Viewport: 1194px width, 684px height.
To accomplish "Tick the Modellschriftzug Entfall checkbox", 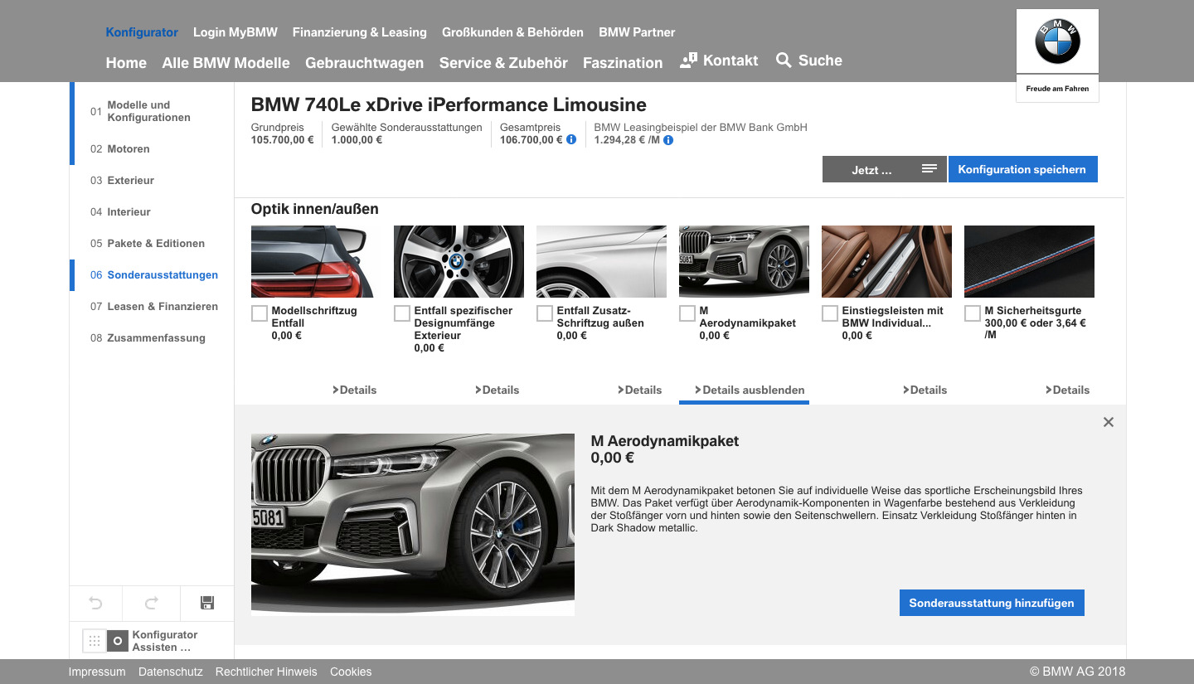I will coord(260,313).
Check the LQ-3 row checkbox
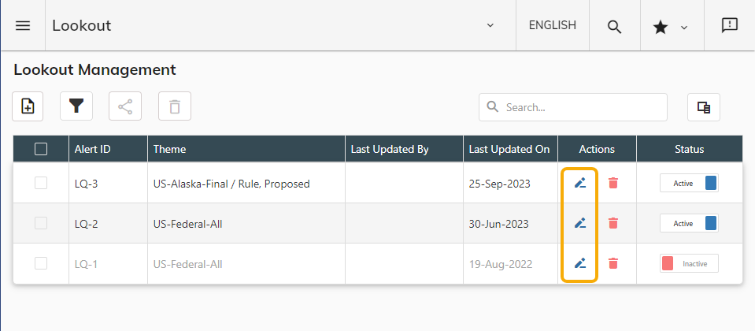The image size is (755, 331). 41,183

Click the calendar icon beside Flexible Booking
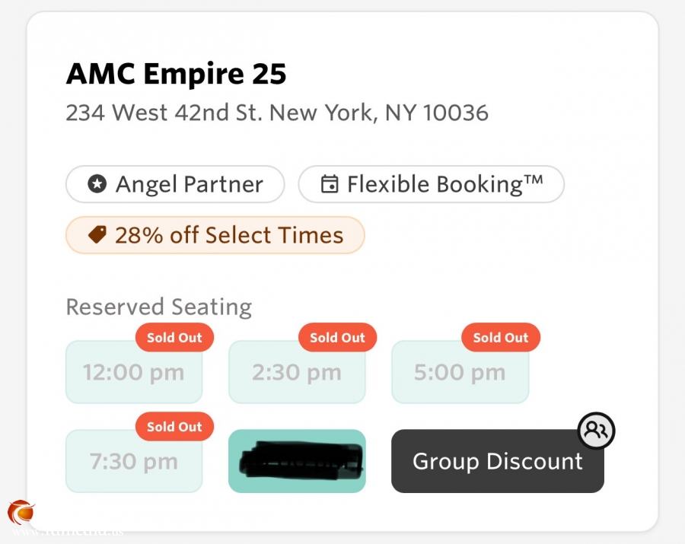pos(330,184)
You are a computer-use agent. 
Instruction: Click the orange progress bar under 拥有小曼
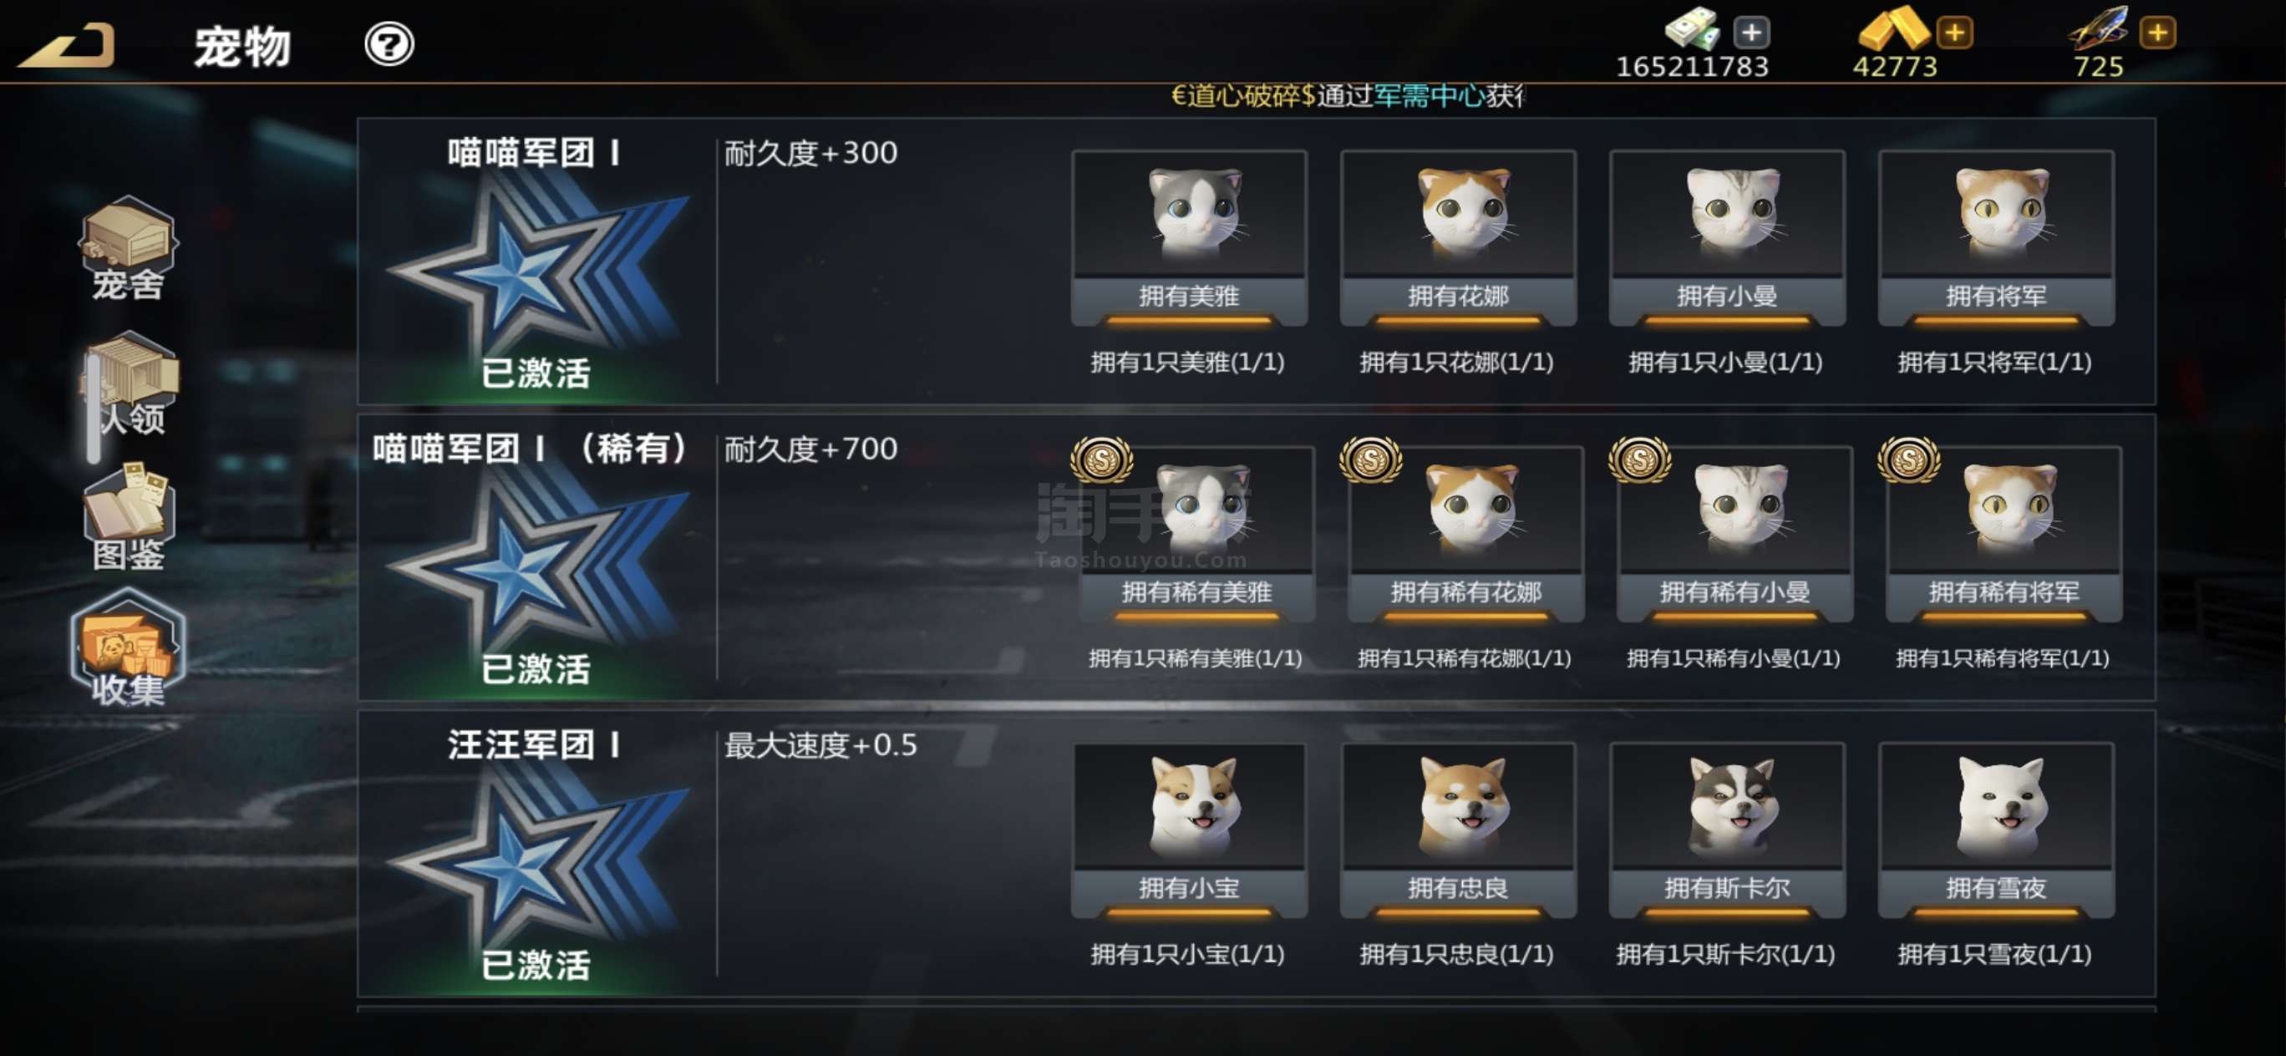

--*--

#### [Work task]
Please return, exactly and with pictures omitted, the lines from the line holding "Click the calendar" through the end of the data above, inclusive.

#### [Response to this task]
Click the calendar icon beside Flexible Booking
pos(330,184)
You are a computer-use agent. 
Instruction: Click the orange progress bar under 拥有小曼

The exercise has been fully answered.